**Aim:**
Write the next part of the market-timing commentary below, picking up right after its last sentence.

**Text provided:**
════════════════════
Timing Market Turns 04/12/2006

Market Timing for Daily and Intraday Trading Options, Futures and ETF's on SPX, NDX, and DJIA.

Swing trade - 100% cash positions. Short trade closed on today's close.

Investor core - 100% cash positions. Possible trade by Friday's close.


Issues and comments:

1. Fee based structure - Assume this is true. Price of a service is inversely proportional to quantity of units sold in a competitive market. If so, what determines net profit per unit? If you don't know, then you won't understand why a $40 to $60 per month service is a loss leader in ideal circumstances. I will retrun to this later. Think scales of magnitude of unit sold.

2. The time locus of April 11th - it was a high. It was early and very bearish for the nearby trading and for the long term (months and months). It was a major locus point and has my deepest respect. More on this subject later in the month.

3. Mutual funds - you must choose the funds. You must make your own decisions about any vehicle you will invest in or trade.

4. The short publicly available, trade for trade, record of the System - It is your choice to buy products and services that you want or need. Why people buy or don't buy is my field of expertise. You will ignore your needs to buy what you want. If you want to pay $50 for a service that you expect to make you thousands, don't look here. Anyone who pays that for a trading or investing service has either no respect for the information of the service or no self respect. In brutal terms, if you NEED a service, it is because you haven't or can't or won't invest in the years of learning. You want a Rolls Royce and its luxury for the price of a Kia. That trait is common among traders who are undercapitalized and consistently lose more than they profit in their trading. The cure for that problem is usually, learn how to manage money and risk. Learning that and having a genuine trading plan will turn around a bad trader before they lose all their capital.

5. What would a subscriber get for the fee? I have not wanted to think about that. I don't want to go to fee based service. Two reasons - 1. Too much time doing back office, customer service with people who don't know the basics of trading, technical analysis, want a personal relationship with their 'market hero of the week', and so on.

A quick idea of what would be in the service: the real time live trading signals of an index, no money back guarantee, no generalities as read daily in the Journal, only useful opinion that may be wrong or right, completely different than the signals now for TimerTrac (even though I would still input my signals there with a 30 day delay instead of 3), charts of the markets and what to focus on. More actually useful things than you would expect for the fee. You might not be ready for the quantity and quality. Over delivery is a basic tenet of top priced services. Does any experienced trader (15 to 20 years) buy a $50 service? The best investor services range from $500 to $2500 per month. Now look back at #1 and the question, what determines profit per untit. Yes, it's costs, but what costs kill profits the more units that are sold?

Rob, am I rambling? :)

6. Posting trades for people who can't be infront of the computer at 0930 or 1600 EST - It is difficult to trade the Timertrac restrictions. I may know for hours or even days when an intraday turn is coming. Most of the time, it is what I have thought it would be, such as a low or a high turn. When it is not what I thought it would be, it has dramatic implications on whether or not to trade - on what to trade and how many units, for how long, and on and on. Those instances are usually marvelous opportunities to immediately take advantage of the changed environment.
════════════════════
**Supplied material:**
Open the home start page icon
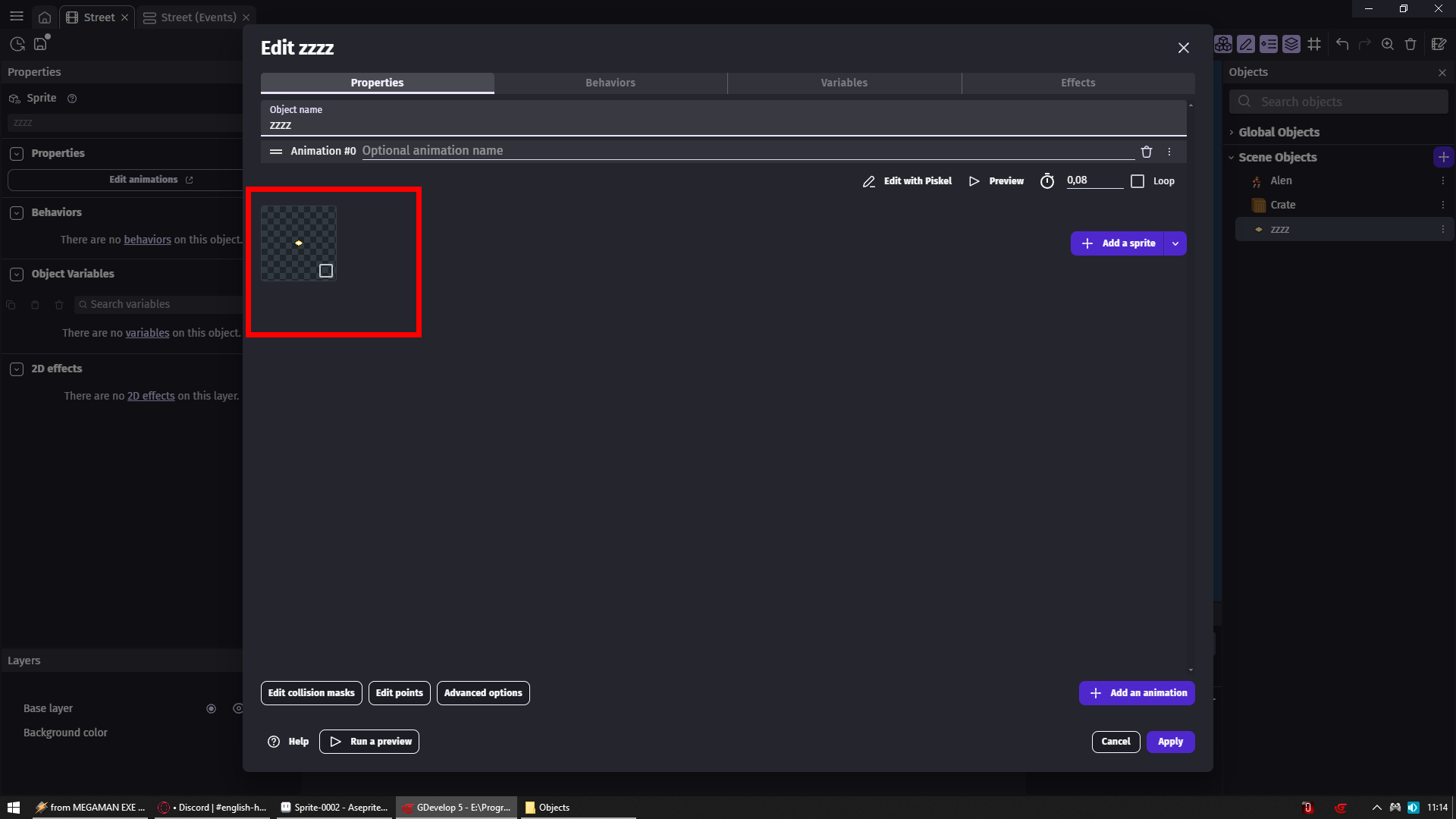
════════════════════
**Exercise answer:**
That is why the presession is so important and to a lesser extent, the action overnight and through the European trading of U.S. index futures and stocks.

7. The nature of the signals - signals can come at any time during the 24 hour period. Many times overseas events trigger market ripples here in the U.S. and vice versa. Stop loss orders must be used. Money management cannot be effective without them. Most traders don't use them, even though they say they do. Would you walk a circus high wire without a huge safety net beneath you? No? Then learn to use stops and how and where to place them for your own personal comfort.

Signals given here in these blogs will be Timertrac driven. We will be churning sea foam in the Swing trades. Depending on how the indexes behave through May, the Investor core may not trade much at all.

That's quite enough for this evening. Send any follow on comments through, or any new thoughts.


I will get through each and post by midnight. But first supper. It will be late in the east and I want to explain what and why we did today because three people asked.

Here is what we said that is possibly not clear to some traders:

@1525 - We expect the SPX to sell off into midday tomorrow downward towards our stated target of SPX 1275. The turn from that locus point may be quite strong. Since no significant upward move has occurred today, we will close all Swing positions at the close.


The question is 'why didn't we hold the position into tomorrow?' because we expect the sell off to continue.
1. we had good profits in the NDX and SPX, and very little profit in the Dow. Again, the important restriction we have is that we may only enter or exit the trades at the open or close. We stopped posting our own trades late last year because of that restriction.
2. quite often the selloff is a failure in price, that is, price does not get close to the target.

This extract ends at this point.